Diet and metabolic factors in the pathogenesis of microscopic colitis

PROJECT SUMMARY/ABSTRACT
Microscopic colitis (MC) is a debilitating T-cell-mediated inflammatory disease of the large intestine with an
incidence that now rivals that of inflammatory bowel disease (IBD), but has no FDA-approved therapies.
Emerging evidence supports that MC occurs due to an inappropriate immune response to environmentally-
induced disturbances in the luminal microenvironment. Diet is a critical regulator of the luminal microenvironment
through alteration in gut epithelial integrity, microbiome composition and function, and immune cell activation.

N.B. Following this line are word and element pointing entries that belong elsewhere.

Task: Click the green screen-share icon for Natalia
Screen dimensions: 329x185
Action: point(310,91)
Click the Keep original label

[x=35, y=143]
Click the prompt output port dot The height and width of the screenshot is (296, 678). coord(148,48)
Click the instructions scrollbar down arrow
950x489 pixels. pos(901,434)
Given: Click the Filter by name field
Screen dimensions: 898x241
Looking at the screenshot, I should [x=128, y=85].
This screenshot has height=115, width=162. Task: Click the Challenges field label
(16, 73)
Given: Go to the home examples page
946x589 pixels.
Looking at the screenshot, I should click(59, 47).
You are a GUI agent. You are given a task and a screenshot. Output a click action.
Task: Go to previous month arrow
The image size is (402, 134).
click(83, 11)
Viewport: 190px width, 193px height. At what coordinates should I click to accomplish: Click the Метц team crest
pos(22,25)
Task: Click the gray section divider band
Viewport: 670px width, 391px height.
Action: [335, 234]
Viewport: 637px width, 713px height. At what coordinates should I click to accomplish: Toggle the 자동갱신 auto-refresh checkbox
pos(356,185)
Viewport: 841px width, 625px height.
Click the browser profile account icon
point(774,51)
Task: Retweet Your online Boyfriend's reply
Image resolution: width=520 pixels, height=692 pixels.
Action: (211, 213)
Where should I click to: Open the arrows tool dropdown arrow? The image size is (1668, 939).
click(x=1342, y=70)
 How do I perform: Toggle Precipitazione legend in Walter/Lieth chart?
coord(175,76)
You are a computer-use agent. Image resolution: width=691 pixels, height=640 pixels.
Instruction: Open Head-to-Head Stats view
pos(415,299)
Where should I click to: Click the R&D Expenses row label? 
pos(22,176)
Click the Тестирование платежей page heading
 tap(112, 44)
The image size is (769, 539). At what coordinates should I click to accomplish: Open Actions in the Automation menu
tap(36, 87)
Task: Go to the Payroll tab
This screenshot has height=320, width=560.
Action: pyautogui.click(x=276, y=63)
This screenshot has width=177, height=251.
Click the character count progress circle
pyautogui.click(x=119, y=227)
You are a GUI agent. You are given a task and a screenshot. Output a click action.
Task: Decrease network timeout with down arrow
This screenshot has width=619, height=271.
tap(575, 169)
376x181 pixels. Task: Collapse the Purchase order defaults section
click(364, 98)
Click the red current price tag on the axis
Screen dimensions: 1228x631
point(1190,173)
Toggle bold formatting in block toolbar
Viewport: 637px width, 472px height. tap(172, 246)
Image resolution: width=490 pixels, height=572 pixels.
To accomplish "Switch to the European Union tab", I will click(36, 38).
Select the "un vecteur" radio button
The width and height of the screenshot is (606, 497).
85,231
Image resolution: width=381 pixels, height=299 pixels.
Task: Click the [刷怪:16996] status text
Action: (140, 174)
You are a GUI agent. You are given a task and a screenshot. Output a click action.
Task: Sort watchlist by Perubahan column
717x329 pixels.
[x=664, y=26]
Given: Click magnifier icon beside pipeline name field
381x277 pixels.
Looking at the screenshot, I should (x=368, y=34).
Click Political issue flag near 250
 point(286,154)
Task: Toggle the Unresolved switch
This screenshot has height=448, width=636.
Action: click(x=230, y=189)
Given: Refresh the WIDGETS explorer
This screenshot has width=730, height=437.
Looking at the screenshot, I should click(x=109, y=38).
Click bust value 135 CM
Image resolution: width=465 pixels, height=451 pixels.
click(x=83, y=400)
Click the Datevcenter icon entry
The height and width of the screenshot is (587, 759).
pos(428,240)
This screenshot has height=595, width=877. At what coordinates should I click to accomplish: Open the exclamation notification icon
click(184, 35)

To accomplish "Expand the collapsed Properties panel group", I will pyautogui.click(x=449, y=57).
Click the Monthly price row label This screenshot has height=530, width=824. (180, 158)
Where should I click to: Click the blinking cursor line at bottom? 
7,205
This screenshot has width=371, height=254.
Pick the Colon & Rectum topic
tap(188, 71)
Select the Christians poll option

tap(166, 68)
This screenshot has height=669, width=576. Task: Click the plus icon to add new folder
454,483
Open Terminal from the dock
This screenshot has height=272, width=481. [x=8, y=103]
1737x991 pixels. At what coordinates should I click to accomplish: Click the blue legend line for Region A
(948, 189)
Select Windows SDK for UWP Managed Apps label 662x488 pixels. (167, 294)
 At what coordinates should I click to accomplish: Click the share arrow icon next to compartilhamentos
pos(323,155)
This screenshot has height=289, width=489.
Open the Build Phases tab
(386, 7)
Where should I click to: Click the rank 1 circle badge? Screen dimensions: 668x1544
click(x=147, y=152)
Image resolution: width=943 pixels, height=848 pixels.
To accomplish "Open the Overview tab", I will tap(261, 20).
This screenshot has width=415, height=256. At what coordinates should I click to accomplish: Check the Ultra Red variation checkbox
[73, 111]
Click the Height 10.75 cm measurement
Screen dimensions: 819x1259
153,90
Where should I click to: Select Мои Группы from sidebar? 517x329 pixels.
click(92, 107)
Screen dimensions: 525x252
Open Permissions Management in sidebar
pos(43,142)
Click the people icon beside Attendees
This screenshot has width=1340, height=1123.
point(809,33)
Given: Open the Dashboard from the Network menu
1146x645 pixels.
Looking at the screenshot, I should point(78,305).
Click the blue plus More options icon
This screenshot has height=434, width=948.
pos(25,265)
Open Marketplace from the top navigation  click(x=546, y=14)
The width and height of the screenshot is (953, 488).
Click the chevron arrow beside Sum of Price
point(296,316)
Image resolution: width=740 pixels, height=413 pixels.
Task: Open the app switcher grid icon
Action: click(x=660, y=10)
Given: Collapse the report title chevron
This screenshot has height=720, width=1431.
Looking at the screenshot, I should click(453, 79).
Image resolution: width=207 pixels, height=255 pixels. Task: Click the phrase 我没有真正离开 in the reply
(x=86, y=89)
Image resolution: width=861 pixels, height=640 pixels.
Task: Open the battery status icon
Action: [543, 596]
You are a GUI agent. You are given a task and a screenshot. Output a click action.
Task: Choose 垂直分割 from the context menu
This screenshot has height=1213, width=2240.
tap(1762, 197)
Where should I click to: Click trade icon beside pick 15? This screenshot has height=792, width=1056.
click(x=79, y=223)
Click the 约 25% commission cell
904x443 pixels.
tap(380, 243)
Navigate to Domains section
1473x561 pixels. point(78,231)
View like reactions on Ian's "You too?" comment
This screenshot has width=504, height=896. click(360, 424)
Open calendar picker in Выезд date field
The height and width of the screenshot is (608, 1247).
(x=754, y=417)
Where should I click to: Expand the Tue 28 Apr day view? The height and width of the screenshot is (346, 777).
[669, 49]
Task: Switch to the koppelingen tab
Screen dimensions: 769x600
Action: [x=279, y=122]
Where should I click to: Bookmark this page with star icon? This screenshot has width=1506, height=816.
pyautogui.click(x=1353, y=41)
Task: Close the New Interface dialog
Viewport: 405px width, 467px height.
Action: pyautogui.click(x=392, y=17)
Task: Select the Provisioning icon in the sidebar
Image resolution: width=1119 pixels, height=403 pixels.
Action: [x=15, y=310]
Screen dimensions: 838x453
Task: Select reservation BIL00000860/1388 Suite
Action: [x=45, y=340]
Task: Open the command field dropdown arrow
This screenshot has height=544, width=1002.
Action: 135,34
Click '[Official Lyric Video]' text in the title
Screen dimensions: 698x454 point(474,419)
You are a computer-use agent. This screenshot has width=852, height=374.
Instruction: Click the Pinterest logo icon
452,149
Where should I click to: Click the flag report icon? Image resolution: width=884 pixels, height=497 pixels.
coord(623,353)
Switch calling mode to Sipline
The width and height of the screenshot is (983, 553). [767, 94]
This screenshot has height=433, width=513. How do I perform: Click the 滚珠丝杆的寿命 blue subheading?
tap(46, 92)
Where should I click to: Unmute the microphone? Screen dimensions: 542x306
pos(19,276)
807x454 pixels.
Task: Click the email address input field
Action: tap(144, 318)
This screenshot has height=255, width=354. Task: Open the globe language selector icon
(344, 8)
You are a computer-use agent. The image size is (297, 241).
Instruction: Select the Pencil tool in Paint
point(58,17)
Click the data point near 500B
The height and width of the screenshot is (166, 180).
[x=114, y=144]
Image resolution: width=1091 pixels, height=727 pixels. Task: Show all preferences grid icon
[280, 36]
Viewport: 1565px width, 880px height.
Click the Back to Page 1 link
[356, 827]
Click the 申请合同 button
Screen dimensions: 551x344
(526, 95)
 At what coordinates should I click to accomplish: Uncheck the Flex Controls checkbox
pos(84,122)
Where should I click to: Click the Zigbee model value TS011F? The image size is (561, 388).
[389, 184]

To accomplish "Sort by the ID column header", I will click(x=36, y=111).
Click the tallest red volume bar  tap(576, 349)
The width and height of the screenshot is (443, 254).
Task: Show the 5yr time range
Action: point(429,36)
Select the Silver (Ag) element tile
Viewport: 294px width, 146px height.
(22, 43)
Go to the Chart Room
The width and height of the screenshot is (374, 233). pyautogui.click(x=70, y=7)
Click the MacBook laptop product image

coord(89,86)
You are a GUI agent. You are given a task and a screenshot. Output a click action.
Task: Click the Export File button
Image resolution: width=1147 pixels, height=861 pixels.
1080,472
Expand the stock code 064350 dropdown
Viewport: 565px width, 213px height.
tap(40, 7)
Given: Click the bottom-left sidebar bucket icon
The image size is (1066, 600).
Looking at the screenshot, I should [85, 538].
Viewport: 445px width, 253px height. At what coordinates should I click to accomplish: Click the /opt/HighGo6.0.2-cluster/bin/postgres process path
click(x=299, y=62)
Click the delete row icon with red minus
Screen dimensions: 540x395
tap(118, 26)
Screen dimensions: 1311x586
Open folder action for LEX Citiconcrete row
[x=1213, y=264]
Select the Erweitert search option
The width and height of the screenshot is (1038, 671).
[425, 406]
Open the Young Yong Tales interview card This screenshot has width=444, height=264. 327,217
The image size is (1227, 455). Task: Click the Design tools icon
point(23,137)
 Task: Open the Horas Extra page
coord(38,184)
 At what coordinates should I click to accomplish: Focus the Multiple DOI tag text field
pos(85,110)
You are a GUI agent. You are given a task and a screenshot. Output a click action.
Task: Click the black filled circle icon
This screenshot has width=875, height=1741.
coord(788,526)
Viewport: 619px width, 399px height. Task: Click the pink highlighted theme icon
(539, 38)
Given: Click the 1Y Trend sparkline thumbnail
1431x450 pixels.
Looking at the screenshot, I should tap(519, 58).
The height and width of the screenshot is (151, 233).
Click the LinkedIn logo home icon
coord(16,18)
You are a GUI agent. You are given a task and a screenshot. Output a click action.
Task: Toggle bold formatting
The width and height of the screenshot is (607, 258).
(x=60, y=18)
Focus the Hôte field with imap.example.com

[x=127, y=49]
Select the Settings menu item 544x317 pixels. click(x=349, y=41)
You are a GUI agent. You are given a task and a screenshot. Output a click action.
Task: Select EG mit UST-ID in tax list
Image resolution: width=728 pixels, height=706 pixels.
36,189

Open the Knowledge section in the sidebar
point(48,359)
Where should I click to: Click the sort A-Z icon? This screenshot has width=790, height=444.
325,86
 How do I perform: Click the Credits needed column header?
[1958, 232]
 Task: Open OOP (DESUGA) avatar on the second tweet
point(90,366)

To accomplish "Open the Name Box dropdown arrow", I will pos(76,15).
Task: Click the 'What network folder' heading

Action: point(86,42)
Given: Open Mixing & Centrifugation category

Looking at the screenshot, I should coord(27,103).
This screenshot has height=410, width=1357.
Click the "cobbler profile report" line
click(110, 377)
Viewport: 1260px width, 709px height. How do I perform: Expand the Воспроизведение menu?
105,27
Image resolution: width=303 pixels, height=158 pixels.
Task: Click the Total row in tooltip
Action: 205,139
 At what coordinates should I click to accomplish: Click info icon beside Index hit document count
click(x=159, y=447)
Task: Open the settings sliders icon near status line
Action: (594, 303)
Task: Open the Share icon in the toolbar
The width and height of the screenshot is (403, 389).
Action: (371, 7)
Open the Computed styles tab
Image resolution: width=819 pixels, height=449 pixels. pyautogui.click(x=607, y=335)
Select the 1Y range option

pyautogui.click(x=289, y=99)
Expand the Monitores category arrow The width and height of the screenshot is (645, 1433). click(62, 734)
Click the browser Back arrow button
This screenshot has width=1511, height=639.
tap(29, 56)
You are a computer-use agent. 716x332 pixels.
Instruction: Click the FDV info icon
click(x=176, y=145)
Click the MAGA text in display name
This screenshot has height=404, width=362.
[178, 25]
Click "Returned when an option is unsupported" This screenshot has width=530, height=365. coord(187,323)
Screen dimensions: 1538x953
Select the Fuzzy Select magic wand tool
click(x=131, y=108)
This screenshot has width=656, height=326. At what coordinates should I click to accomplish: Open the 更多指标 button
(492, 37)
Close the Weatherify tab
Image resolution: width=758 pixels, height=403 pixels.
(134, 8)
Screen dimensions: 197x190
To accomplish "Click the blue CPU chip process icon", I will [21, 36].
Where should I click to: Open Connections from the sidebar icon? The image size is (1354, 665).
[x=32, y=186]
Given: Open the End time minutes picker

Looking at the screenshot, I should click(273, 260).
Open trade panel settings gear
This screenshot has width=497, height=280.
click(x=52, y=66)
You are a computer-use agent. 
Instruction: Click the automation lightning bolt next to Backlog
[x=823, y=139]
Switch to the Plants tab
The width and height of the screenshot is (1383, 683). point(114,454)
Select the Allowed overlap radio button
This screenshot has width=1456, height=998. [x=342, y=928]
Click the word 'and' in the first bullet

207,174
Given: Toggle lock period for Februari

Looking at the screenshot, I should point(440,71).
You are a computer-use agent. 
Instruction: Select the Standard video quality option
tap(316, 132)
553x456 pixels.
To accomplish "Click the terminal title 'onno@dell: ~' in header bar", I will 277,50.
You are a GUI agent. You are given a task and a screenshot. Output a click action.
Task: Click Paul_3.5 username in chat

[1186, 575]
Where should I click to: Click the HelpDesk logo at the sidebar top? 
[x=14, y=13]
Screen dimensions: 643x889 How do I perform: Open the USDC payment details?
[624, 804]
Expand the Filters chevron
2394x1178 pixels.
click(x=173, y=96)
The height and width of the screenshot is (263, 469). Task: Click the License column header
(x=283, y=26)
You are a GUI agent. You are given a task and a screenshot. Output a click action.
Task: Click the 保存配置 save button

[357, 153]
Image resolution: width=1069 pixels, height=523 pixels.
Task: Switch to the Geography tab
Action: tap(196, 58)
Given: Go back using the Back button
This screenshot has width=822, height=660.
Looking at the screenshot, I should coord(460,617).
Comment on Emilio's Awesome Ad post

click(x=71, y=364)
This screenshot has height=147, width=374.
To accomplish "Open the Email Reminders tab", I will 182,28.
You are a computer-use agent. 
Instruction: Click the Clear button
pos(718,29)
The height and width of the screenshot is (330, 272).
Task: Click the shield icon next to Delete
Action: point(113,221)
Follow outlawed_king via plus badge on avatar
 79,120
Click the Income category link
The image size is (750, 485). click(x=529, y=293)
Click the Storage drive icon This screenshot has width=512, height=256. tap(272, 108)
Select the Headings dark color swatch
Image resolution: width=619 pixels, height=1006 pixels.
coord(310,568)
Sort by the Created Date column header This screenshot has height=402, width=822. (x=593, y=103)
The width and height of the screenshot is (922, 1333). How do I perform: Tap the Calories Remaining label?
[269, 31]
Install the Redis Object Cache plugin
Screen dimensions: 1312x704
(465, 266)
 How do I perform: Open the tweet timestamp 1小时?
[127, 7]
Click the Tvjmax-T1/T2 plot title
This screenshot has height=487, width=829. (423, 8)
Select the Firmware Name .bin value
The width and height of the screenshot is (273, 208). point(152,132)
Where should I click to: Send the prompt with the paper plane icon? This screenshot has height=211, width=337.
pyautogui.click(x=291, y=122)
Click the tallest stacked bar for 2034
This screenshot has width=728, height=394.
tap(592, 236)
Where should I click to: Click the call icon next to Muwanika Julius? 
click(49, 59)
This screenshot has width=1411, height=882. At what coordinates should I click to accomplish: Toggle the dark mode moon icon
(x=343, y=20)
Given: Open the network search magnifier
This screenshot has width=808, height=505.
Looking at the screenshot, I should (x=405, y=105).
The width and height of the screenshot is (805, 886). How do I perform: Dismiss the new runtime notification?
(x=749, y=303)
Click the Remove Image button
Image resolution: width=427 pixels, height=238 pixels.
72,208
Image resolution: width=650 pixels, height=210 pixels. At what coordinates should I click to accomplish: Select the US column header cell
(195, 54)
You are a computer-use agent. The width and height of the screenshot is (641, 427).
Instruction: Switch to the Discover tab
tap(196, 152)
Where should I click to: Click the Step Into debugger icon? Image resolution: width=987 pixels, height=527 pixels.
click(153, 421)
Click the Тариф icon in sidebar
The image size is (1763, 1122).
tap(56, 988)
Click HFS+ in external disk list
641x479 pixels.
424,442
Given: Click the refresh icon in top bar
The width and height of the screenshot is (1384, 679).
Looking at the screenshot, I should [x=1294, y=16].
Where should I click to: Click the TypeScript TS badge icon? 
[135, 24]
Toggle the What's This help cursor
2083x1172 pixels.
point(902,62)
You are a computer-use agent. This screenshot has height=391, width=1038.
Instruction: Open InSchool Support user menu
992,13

Yet, its role in the pathogenesis of MC remains unknown. Two dietary patterns, the Empiric Dietary Inflammatory
Pattern (EDIP) and the Mediterranean diet, are of particular interest in MC pathogenesis due to their associations
with changes in downstream metabolites, including short chain fatty acids, sphingolipids, and tryptophan
metabolites, that have a plausible mechanistic basis in MC and a known role in the pathogenesis of other models
of colitis. Furthermore, these dietary patterns and downstream metabolic pathways are associated with 1)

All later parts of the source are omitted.